Dataset entries
-*-

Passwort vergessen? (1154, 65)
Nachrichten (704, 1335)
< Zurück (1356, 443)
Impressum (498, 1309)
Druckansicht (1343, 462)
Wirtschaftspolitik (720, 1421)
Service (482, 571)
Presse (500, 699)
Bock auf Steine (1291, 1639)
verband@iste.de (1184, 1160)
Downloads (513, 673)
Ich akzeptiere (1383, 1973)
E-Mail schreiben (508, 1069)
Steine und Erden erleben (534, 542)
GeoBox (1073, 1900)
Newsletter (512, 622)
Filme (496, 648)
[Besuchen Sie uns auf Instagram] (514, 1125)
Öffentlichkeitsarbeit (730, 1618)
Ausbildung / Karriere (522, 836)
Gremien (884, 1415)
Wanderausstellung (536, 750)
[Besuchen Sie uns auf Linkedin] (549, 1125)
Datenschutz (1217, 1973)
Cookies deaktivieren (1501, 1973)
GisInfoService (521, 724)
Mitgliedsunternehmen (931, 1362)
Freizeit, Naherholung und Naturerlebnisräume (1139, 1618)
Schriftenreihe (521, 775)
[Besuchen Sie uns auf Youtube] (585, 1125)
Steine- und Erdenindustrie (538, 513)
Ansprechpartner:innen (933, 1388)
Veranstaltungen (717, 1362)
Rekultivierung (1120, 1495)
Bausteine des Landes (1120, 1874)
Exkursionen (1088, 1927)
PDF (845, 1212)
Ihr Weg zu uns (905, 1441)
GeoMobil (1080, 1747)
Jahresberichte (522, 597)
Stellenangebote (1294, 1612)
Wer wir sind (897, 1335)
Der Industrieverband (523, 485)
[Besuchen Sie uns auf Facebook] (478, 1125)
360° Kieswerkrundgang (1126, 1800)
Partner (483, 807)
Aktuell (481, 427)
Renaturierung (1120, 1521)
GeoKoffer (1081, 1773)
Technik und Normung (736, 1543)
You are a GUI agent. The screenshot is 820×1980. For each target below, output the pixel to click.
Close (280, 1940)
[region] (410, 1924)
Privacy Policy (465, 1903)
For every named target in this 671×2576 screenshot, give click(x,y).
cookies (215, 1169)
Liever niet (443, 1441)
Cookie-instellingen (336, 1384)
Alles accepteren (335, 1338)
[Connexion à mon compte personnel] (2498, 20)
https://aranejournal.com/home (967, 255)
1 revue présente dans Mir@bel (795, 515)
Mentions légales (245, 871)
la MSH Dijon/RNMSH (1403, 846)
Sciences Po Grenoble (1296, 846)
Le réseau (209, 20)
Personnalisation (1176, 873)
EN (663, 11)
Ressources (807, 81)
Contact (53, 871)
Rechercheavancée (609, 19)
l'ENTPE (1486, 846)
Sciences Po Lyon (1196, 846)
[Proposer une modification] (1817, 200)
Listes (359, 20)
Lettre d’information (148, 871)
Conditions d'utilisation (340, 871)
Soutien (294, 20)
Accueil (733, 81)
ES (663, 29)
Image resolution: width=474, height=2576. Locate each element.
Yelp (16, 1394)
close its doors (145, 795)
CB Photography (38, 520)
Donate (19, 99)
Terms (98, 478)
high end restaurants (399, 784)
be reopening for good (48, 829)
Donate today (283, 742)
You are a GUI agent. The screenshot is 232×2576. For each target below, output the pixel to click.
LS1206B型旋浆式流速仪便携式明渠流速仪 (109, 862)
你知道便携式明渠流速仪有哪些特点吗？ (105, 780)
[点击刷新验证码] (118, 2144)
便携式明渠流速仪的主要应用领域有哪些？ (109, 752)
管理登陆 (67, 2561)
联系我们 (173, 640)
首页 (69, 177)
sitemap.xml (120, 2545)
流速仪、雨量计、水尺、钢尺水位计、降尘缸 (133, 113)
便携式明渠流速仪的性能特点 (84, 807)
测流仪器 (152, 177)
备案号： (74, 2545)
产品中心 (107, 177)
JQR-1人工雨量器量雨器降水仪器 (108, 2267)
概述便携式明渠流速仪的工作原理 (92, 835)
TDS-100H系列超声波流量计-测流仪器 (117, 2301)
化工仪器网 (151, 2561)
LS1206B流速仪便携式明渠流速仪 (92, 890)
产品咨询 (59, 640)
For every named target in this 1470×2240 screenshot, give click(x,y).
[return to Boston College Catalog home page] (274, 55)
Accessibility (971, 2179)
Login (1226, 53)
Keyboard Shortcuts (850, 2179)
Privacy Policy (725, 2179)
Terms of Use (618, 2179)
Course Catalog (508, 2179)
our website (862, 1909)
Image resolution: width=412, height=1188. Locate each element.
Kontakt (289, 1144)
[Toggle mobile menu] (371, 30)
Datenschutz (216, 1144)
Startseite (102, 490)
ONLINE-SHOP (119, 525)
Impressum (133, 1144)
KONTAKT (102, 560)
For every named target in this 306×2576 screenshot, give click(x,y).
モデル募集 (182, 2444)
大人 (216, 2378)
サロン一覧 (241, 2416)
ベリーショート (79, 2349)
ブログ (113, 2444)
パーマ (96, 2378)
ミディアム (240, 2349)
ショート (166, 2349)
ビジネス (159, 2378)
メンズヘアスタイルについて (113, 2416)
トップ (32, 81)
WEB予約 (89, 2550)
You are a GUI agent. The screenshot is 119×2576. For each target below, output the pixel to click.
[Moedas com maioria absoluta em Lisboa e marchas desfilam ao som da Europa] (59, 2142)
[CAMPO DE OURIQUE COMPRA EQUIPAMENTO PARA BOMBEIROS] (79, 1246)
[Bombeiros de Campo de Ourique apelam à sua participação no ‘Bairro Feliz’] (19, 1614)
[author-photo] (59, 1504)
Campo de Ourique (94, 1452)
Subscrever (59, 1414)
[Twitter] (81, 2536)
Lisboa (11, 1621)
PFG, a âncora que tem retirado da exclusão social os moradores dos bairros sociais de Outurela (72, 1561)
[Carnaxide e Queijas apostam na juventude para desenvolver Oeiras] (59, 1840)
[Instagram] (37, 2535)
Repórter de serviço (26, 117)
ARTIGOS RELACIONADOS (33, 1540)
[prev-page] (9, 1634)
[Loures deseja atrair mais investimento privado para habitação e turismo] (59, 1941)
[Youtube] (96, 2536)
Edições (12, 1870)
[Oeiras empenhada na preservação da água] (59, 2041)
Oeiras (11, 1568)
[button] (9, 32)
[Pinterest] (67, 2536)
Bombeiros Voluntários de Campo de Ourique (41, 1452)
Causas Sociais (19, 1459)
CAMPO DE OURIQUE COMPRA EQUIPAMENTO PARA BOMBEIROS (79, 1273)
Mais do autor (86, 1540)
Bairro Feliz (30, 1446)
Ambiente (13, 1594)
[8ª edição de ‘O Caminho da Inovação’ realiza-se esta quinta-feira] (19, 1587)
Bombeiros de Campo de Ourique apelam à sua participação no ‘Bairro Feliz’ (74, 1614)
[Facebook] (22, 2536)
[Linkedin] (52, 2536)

-*-

WHAT YOU SHOULD DO :: Reproduce each line from the records that contains the word "every".

EXPECTED OUTPUT ::
For every named target in this 671×2576 screenshot, give click(x,y).
For every named target in this 1470×2240 screenshot, give click(x,y).
For every named target in this 306×2576 screenshot, give click(x,y).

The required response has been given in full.